К несчастью, Светлана все не открывала и не открывала глаз, хотя и наморщила носик. Фридрих терял последнее терпение и уже склонился к жене с поцелуем, как спящая вдруг четко, пусть и тихо, произнесла по-русски:
— Серёженька, миленький, не надо… Я хочу спать…
Глава 52 "Латынь все стерпит"
Граф фон Крок почувствовал в пальцах дрожь и отдернул руки за мгновение до того, как те готовы были сомкнуться на шее безмятежно спящей Светланы. Он с ужасом уставился на пальцы, которые сейчас походили на когти хищной птицы, и прикрыл глаза, стараясь потушить кровавый пожар, сжал веки до боли, чтобы ресницы окропили ледяные слезы. Сквозь пелену солёного дождя он видел нечёткий силуэт плотно сжатых губ, которые после роковых слов не искривились больше ни в одном звуке.
Фридрих сидел подле спящей жены уже долгую четверть часа, буравя взглядом узоры запыленного полога. Все попытки проникнуть в мысли долгожданной гостьи с треском провалились: остались за семью замками и семью печатями. Раздавленный чувством собственной ничтожности, Фридрих сидел неподвижно. Его сковал ужас от сознания того, что он находился на грани убийства: сквозь пульсирующую в висках кровь он чётко слышал хруст шейных позвонков — именно этот звук, опередивший в его сознании само действие, остановил его руки в миллиметре от тонкой шеи Светланы. Минут пять он не мог распрямить пальцев, на которых, как у коршуна, собралась складками кожа и даже ногти загнулись внутрь.
Сейчас руки безвольно лежали на его голых коленях, и Фридрих боялся даже просто приподнять их. Что же это было? Как он, фон Крок, мог позволить мысли об убийстве спящей женщины завладеть его сознанием?! А была ли там мысль? Или было неконтролируемое желание наказать Светлану за разбитые мечты? Услышать из уст спящей жены имя другого мужчины — что может быть хуже?!

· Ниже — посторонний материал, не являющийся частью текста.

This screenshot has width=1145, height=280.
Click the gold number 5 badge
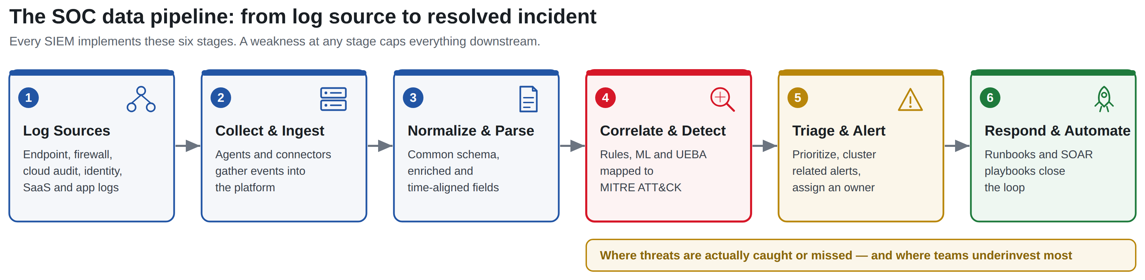coord(798,98)
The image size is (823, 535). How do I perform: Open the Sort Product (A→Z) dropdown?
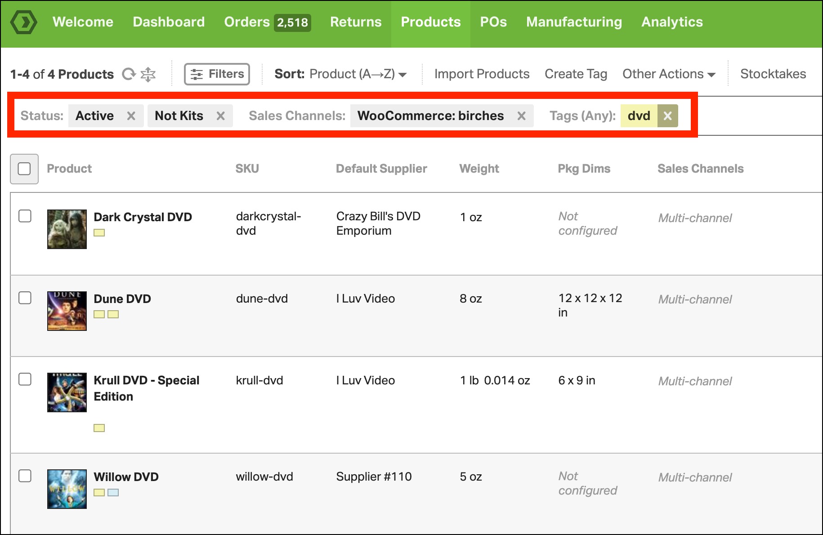340,74
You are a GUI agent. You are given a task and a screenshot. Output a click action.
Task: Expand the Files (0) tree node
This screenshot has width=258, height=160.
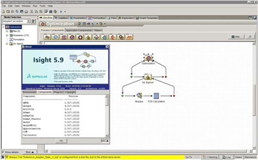(7, 31)
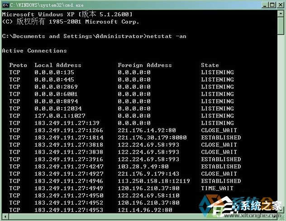Click the vertical scrollbar thumb
Viewport: 286px width, 221px height.
coord(281,26)
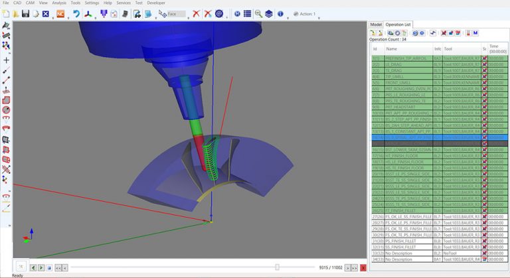Viewport: 510px width, 278px height.
Task: Click the plus tool in left sidebar
Action: pyautogui.click(x=6, y=60)
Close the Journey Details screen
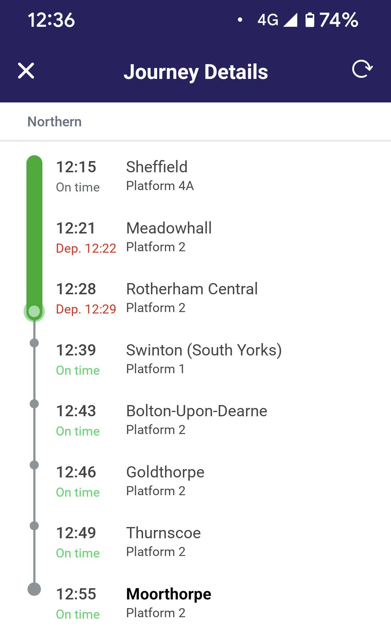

Граф сидел и ждал, когда же женщина, которую он называл своей женой, проснется. Она должна проснуться и повторить свои слова, которые кровавыми мячиками проскакали по обломкам мечты, которую он лелеял три года. Нет, три столетия! Три дня… Нет, все были правы — за три дня невозможно влюбиться. Уже здесь, в родных одиноких холодных стенах, он всей душой полюбил воображаемый образ. Так что же это было там? Колдовское коварство белых ночей… А думал просто полюбоваться отражением светлой луны в темной Неве и увидеть сквозь сизую ночную дымку призрачные силуэты куполов и шпилей молодого города. Это бессердечный Басманов заставил его обронить перчатку там, откуда следовало бежать без оглядки… Нарочно все подстроил, чтобы спасти глупую внучку от неизбежной смерти… Что же было с самой Светланой? А ничего не было… Была любовь… К Отечеству, в котором наконец нашелся свой королевич… Пусть и крестьянских кровей…
Сколько прошло времени? Час? Больше? Чужая и вчера такая желанная женщина продолжала спать — спать в совершенно дурацкой позе, подобрав колени почти к подбородку. Граф машинально выпрямил Светлане ноги и хотел было укрыть простыней, которую нашёл скомканной в изножье кровати, но вместо этого провел рукой по худому белому телу, больше не принадлежащему ему. Затем резким движением все же накинул на Светлану простыню и с тихим стоном отвернулся от кровати, чтобы собрать разбросанную по полу одежду, сознательно избегая частей женского туалета.
Одевшись, Фридрих снова обернулся к кровати: Светлана продолжала безмятежно спать — без тени улыбки: мёртвые во сне не улыбаются, да и ночью их улыбка не несёт в себе солнечного света. Он заставил себя собрать с пола женскую одежду и бросил на кровать одной охапкой. На войне можно носить и грязное, и рваное. В его замке Светлана не задержится даже на одну ночь — для нее он не сможет оставаться радушным хозяином. Больше — нет. Но вместо того, чтобы уйти, Фридрих рухнул на колени и уткнулся лицом в платье с горьковато-приторным кровавым запахом. Если б можно было и его страдания облегчить простым кровопусканием, он обратился бы за помощью к своей сестре милосердия. Фридрих снова скомкал одежду и хотел швырнуть на пол, но фамильная честь заставила его встать и уйти.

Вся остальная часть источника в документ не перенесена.